Von JAVIER CÁCERES, Bordeaux

Da saß nun also Vicente del Bosque, 65, der Trainer der Spanier, im Presseraum des Stadions von Bordeaux und musste hilflos ertragen wie ihm der Schweiß über die Stirn rann, an den Schläfen entlang, auf die Nase. In dicken, schweren Tropfen. Es fand sich keiner weit und breit, der ihm ein Taschentuch reichte, um den Fluss zu bremsen. Niederlagen haben bei del Bosque stets die Transpiration angeregt, einerseits. Andererseits: So häufig kommt es nicht vor, dass Spanien verliert.

In Bordeaux war es erstmals seit 2004 wieder so weit. Damals hatte Spanien letztmals bei einer Europameisterschaft verloren, in Lissabon mit 0:1 gegen Portugal. Seither waren die Spanier in EM-Endrunden bis zum Dienstag in 14 Spielen ohne Niederlage, sieben verliefen ohne Gegentor. Nun unterlag der Europameister von 2008 und 2012, der Weltmeister von 2010, jene Mannschaft, die zuvor in Frankreich spielerisch überzeugt hatte, gegen Kroatien mit 1:2. Der Betriebsunfall ließ die Stimmung so dermaßen in "Unbehagen" umschlagen, wie del Bosque konzedierte, dass er sich herausgefordert sah, eine wesentliche Nachricht in Erinnerung zu rufen: "Wir sollten nicht vergessen, dass wir für die nächste Runde qualifiziert sind."

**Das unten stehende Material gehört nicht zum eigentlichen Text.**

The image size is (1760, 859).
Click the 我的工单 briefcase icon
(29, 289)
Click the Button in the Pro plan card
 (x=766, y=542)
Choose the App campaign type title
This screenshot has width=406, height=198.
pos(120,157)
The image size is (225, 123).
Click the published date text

Schwarzer Abend für den Kapitän: Zuerst muss Sergio Ramos (rechts) nach dem 1:1 Vorhaltungen von Torwart David de Gea über sich ergehen lassen...

...und dann platzierte Ramos den Elfmeter so schlecht, dass Torwart Danijel Subasic parieren konnte.

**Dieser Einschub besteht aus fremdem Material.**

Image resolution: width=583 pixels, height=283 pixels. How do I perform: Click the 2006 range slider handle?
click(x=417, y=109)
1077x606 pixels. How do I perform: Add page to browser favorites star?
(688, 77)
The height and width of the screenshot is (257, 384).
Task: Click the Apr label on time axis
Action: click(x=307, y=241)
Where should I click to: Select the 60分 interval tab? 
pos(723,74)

Das 2:1 für Kroatien kam, als 87 Minuten gespielt waren, "und wir eigentlich die Partie ganz gut unter Kontrolle hatten", sagte del Bosque: "Ich fühle mich in der Pflicht, unser Spiel zu verteidigen, wir haben nicht alles schlecht gemacht."

Manchmal aber zählt doch nur das Resultat. Und das bedeutete, dass Ivan Perisic mit seinem Kontertor die Spanier auf eine Route beförderte, die sie gern umgangen hätten. Anstatt gegen Gegner wie Polen oder Wales, die sich noch am ehesten vom Image von "La Roja" beeindrucken lassen dürften, geht es nun schon am Montag im Achtelfinale in Saint-Denis gegen Italien. Danach drohen Deutschland, Frankreich, England. Im Weg stehen nun mehr Achttausender als im Himalaja-Gebirge, so zumindest fühlt es sich für die Spanier an. "Wir müssen mit den Favoriten tanzen", sagte Kapitän Sergio Ramos.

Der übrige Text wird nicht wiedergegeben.